How To Optimise Your Web Copy

Wondering how to optimise your web copy? While you are writing copy for your prospective human customers, it’s also crucial to remember what the search engine robots also need to see in order to rank your pages well, and thus reward the relevance of your site to the web-browsing public’s enquiries. Getting your copy right for both humans and robots is the key here.

How to structure your pages
Make sure you choose one or two primary keywords for each separate page of your site. For example, if you are an online pet food store, your homepage might target the keyword “buy pet food online”, a fairly generic keyword about your business. Each of your product pages should then be more focused on their particular theme and targeted keyword, for example your page selling Organic Doggy Treats should target the keyword “organic doggy treats”, and not “buy pet food online”. Make each separate page as focused and relevant as possible.
The search engines reward relevance to particular topics or keywords, and therefore each product or service of yours should be on its own separate web page. This will allow each page to be more focused on that particular product and its keywords, boosting the perceived relevance and consequently the SEO results.

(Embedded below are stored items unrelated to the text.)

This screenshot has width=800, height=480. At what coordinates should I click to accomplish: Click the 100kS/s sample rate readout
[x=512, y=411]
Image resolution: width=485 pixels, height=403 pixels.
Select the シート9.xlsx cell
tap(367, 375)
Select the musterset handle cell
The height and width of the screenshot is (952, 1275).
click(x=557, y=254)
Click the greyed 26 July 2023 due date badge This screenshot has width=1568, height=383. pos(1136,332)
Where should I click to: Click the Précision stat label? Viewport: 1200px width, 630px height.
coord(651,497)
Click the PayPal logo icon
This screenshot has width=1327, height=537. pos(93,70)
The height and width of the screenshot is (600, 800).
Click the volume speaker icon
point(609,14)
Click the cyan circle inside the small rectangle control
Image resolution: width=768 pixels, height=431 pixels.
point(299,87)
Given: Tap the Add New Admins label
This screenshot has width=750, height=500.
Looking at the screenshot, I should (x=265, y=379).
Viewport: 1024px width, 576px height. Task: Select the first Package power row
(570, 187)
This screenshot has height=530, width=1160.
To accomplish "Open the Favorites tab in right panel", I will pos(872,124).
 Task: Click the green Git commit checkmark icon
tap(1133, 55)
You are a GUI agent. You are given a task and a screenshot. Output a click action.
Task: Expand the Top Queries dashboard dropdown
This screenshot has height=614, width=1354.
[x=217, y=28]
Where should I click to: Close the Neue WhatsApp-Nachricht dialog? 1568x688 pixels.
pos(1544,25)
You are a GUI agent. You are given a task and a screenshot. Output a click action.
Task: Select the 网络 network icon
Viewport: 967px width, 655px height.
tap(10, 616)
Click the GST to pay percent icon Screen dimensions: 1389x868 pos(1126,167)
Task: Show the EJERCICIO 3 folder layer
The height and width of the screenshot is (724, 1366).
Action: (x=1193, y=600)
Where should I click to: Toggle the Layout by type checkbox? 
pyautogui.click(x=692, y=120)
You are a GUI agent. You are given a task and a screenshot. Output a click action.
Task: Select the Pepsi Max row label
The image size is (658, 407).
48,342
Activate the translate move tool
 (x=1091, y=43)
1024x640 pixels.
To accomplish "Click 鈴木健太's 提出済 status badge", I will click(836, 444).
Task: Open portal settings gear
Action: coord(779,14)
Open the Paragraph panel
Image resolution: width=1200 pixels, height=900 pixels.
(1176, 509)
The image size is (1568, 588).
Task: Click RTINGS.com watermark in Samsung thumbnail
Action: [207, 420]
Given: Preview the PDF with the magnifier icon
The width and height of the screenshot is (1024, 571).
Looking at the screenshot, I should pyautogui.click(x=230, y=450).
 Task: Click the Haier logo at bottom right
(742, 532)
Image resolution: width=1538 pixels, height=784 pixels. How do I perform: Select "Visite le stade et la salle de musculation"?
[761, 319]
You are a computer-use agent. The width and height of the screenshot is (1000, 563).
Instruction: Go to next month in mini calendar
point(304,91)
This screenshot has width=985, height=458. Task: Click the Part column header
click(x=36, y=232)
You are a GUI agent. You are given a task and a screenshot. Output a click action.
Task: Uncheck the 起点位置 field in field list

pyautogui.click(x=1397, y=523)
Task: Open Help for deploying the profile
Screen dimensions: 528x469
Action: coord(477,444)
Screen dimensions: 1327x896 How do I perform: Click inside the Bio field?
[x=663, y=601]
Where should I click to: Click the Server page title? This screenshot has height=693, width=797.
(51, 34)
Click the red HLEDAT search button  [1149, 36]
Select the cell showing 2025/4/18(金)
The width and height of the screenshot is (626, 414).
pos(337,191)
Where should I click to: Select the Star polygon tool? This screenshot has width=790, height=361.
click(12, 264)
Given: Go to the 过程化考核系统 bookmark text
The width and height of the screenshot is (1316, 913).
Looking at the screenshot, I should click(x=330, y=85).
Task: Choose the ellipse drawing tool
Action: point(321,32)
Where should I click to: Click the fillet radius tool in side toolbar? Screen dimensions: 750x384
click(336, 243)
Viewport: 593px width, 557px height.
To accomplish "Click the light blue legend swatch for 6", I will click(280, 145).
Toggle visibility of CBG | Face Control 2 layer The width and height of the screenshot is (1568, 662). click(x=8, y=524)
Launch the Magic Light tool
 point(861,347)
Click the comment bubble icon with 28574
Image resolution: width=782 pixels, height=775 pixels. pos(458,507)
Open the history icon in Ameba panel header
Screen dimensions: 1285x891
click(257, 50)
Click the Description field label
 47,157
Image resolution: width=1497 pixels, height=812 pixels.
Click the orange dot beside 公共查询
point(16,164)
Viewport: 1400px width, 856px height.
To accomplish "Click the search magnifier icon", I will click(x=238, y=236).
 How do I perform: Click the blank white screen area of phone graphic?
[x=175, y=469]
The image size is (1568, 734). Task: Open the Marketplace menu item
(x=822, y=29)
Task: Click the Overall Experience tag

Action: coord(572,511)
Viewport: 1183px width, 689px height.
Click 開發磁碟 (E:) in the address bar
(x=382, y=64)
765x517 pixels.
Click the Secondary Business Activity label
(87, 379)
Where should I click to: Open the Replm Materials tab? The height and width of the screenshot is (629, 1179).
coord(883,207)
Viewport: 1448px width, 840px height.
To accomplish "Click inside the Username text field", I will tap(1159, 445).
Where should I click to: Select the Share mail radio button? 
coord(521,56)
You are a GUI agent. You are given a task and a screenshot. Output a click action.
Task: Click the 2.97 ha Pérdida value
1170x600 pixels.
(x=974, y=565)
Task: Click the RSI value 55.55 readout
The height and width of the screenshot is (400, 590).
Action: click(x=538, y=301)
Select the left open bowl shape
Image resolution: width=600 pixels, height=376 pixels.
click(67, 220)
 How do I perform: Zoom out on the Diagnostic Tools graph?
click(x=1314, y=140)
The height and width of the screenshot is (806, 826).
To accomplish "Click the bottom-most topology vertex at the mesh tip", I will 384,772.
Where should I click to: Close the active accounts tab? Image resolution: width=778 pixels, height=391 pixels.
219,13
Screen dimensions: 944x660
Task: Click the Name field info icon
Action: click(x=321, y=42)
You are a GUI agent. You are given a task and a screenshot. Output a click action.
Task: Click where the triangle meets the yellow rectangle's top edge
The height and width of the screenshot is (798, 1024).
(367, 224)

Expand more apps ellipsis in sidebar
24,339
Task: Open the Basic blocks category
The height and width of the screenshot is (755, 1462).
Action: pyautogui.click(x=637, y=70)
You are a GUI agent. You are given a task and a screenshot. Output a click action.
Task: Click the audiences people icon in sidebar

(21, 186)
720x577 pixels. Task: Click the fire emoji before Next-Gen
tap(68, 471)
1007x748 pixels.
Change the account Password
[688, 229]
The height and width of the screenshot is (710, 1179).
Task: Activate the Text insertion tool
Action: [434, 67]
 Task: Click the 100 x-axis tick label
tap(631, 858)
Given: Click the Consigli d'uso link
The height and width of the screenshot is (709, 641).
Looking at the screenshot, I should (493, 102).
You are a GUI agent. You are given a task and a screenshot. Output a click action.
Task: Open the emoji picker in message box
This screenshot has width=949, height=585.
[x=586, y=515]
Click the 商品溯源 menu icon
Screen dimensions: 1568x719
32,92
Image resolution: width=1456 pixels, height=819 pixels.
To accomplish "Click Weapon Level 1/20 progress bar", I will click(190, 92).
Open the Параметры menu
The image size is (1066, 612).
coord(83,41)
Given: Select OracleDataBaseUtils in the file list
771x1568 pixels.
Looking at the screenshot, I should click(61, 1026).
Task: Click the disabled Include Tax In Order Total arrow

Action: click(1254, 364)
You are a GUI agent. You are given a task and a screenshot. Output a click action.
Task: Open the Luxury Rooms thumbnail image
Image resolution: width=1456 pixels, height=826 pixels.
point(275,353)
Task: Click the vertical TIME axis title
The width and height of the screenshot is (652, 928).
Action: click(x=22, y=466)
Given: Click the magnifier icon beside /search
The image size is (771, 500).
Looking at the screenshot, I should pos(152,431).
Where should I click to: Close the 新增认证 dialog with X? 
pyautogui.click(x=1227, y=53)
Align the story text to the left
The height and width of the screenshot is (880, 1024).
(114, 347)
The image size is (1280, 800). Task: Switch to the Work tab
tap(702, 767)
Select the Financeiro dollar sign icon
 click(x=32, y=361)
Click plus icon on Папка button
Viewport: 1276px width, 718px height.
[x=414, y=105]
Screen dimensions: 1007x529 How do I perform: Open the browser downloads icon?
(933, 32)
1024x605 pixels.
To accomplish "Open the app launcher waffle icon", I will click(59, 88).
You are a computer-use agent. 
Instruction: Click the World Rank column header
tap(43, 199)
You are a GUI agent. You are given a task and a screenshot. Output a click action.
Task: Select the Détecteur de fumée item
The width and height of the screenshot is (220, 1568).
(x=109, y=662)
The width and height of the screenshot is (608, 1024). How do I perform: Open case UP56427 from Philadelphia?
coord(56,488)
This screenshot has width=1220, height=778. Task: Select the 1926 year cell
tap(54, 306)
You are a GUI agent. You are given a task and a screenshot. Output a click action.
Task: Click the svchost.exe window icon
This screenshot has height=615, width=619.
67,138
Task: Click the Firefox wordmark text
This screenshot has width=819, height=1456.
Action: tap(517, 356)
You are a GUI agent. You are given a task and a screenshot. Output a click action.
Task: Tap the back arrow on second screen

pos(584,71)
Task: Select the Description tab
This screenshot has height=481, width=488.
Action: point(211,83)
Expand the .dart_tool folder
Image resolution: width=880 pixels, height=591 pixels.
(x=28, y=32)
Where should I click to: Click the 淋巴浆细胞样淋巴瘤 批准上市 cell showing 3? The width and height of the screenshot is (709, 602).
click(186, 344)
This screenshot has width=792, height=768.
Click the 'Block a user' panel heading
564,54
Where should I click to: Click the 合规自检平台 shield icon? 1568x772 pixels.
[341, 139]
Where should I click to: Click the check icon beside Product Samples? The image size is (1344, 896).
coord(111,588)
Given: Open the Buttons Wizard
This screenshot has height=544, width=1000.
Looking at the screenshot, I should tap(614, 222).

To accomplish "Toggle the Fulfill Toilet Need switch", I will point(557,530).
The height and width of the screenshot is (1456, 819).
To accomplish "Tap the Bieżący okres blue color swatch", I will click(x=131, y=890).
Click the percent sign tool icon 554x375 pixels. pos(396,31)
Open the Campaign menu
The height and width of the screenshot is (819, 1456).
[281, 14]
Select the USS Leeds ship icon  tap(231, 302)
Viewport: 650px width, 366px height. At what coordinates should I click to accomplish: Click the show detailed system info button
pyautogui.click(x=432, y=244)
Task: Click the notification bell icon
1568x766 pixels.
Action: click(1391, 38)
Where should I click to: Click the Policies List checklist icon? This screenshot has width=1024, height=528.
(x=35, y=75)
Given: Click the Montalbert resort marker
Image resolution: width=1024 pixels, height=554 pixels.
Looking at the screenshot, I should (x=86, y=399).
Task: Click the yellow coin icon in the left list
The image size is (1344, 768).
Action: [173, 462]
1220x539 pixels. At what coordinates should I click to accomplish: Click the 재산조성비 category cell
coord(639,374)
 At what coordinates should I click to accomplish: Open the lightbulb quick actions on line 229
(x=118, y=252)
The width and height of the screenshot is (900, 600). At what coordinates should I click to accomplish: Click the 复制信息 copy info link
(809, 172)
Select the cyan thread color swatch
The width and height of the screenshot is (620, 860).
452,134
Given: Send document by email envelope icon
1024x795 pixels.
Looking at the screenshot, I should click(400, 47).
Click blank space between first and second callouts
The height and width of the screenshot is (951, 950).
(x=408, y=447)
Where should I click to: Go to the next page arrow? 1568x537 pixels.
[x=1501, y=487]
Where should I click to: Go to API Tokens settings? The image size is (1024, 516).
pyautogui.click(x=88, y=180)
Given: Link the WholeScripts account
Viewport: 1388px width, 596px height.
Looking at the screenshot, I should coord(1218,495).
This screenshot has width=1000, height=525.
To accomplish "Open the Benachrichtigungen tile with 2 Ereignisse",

When a search engine serves up a result to a member of the browsing public, this will be in the form of an individual web page, so naturally a page that is dedicated to that particular keyword or product will be more relevant than a page with multiple products displayed.

It is generally thought that search engines place more weight on the content in the top 25% and bottom 25% of content on each page; this is to mirror where the average person looks when they browse a page for the first time. You will want to therefore make sure that your chosen keywords have a high density in these areas of each page’s copy, as this is a win for your SEO as well as a way to clearly get your message across to the people browsing each page.

Using HTML Tags Well
HTML is used to describe the meaning of the content and not the visual appearance. HTML tags like <h1> (“Heading 1”) for example, are used to indicate the importance of that text on the page. In this example <h1>would be seen as the most important heading, and <h2> the second most important etc. Search engines therefore look at these tags to understand the relative importance of copy on each page, so you should have your most important keywords within these <h1>tags.
Search engines also prioritise text within other tags such as <strong> and <em> as these are generally assumed to be important words within your copy that may be in bold or italics. It is therefore a good idea to place your most relevant keywords within these tags, even if your CSS is displaying a different visual effect.

Placing Keywords in Images
As of 2015, search engines cannot read images and therefore have to rely on two major factors when determining their relevance; the image name, and the alt text of the image. It makes sense therefore to name your images with the keywords most relevant to that particular image (or targeted keyword on that page), and to duplicate this name and keywords within the alt text. The result is a clear description of what that image is about, giving your page a stronger focus on those chosen keywords.

Keep to the Standards
If you’ve setup your site using current standards in HTML and CSS it will be easier for the search engines to index and rank your pages. Try to avoid obvious mistakes like using tables for the layout of pages as this just doesn’t work well for search engine spiders (or for your future updating of the page). Make sure you use HTML only for the meaning of the content, and the CSS for presentation, and you’ll have greater success with search engines and SEO results.